OTC類似薬への「特別の料金」導入と活用
―薬剤師に求められる説明―
注目の2026年度の医療保険制度見直しでは、さまざまな切り口があります。
OTCニュースではできるだけ切れ目なく情報を整理してお伝えいたします。
制度の中身は・・
はじめに、OTC医薬品と成分・投与経路が同一で、1日最大用量も同等である医療用医薬品について、新たに薬剤費の4分の1相当を「特別の料金」として患者が追加負担する仕組みが導入される方針です。厚生労働省資料では、まず77成分・約1,100品目を対象とし、保険給付自体は維持したまま、長期収載品の選定療養と同様の考え方で「別途の保険外負担」を求める整理が示されています。実施時期は令和8年度中(2026年度中)で、政府資料や報道ベースでは2027年3月施行を目指す方向が示されています。
今回の見直しのポイントは、「処方そのものが直ちに保険給付から除外されるわけではなく、通常の定率自己負担に加えて、対象薬剤については薬剤費の25%相当を追加で患者が負担する仕組みとなっています。

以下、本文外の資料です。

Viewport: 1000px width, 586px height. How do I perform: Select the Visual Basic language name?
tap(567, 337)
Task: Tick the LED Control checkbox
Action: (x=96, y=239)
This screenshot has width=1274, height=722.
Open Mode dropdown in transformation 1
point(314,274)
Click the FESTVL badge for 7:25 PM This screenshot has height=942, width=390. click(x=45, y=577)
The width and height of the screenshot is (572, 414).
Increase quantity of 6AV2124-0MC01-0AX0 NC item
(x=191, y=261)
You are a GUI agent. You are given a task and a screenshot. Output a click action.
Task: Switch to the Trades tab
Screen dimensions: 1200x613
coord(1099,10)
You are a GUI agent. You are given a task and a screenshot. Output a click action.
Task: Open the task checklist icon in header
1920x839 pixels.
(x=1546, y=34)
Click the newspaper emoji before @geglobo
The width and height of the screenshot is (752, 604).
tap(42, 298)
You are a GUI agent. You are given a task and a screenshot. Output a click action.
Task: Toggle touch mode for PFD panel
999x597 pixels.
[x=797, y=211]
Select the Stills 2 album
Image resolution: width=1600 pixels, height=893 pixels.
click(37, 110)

制度としては、OTCで対応できる軽症領域について、保険財政との公平性を見直すこと、そしてセルフメディケーションを後押しすることが明確に打ち出されています。
実務では・・
特に影響が大きいのは、OTC需要が拡大しやすい領域が明確になりました。厚労省の対象成分案には、解熱鎮痛薬、抗アレルギー薬、制酸・緩下剤、去痰薬、殺菌消毒剤、皮膚外用剤、鎮痛消炎外用剤などが含まれており、具体例としてロキソプロフェン、イブプロフェン、フェキソフェナジン、ロラタジン、L-カルボシステイン、酸化マグネシウム、ヘパリン類似物質、尿素製剤、弱~中等度ステロイド外用剤といった、日常診療でもOTC販売でも接点の大きい成分群が挙がります。
制度変更による影響は・・
患者にとって、従来は「病院で処方してもらった方が安い」と感じられやすかった場面でも、今後は処方薬+特別の料金という負担構造になるため、軽症・一時的症状ではOTC購入の方が費用面でも時間面でも合理的となる場面があります。
加えて、受診の手間や待ち時間まで含めると、患者にとっての“総コスト”はさらにOTC寄りに傾く可能性があります。これは単なる制度改正ではなく、「受診して薬をもらう」から「症状に応じて適切にセルフケアする」への行動変容を促す政策転換と捉えるべきでしょう。コスパを重視する時代でOTCが注目されそうです。
政府の考え方・・
今回の見直しを単独施策としてではなく、スイッチOTC化の推進と一体で進めています。骨太方針2025では、必要な受診確保や患者負担への配慮を前提に、さらに医薬品・検査薬のスイッチOTC化に向けた実効的方策を検討することが明記されています。厚労省資料でも、令和5年末時点で海外2か国以上でスイッチOTC化されているにもかかわらず国内で未承認の約60成分について、令和8年末までのOTC化を目標とする方針が示されています。検査薬についても、政府方針の中でOTC化・活用促進を含めた見直しが進められています。
売り場提案
売場づくりの観点では、今後強化したいのは、解熱鎮痛、アレルギー、胃腸、便秘、鎮咳去痰、皮膚外用の6領域です。これらは制度上の追い風があり、かつ患者のセルフメディケーション移行が比較的起こりやすい分野です。あわせて、関連商材としてマスク、点鼻補助、保湿剤、整腸サポート、服薬記録ツール、検査薬などを組み合わせることで、単品販売ではなく生活提案型の売場が組みやすくなります。政府がOTC医薬品だけでなくOTC検査薬の活用促進も視野に入れている以上、薬局・薬剤師は「薬を売る場」から「適切な自己管理を支える場」へと、さらに役割を広げる好機にあります。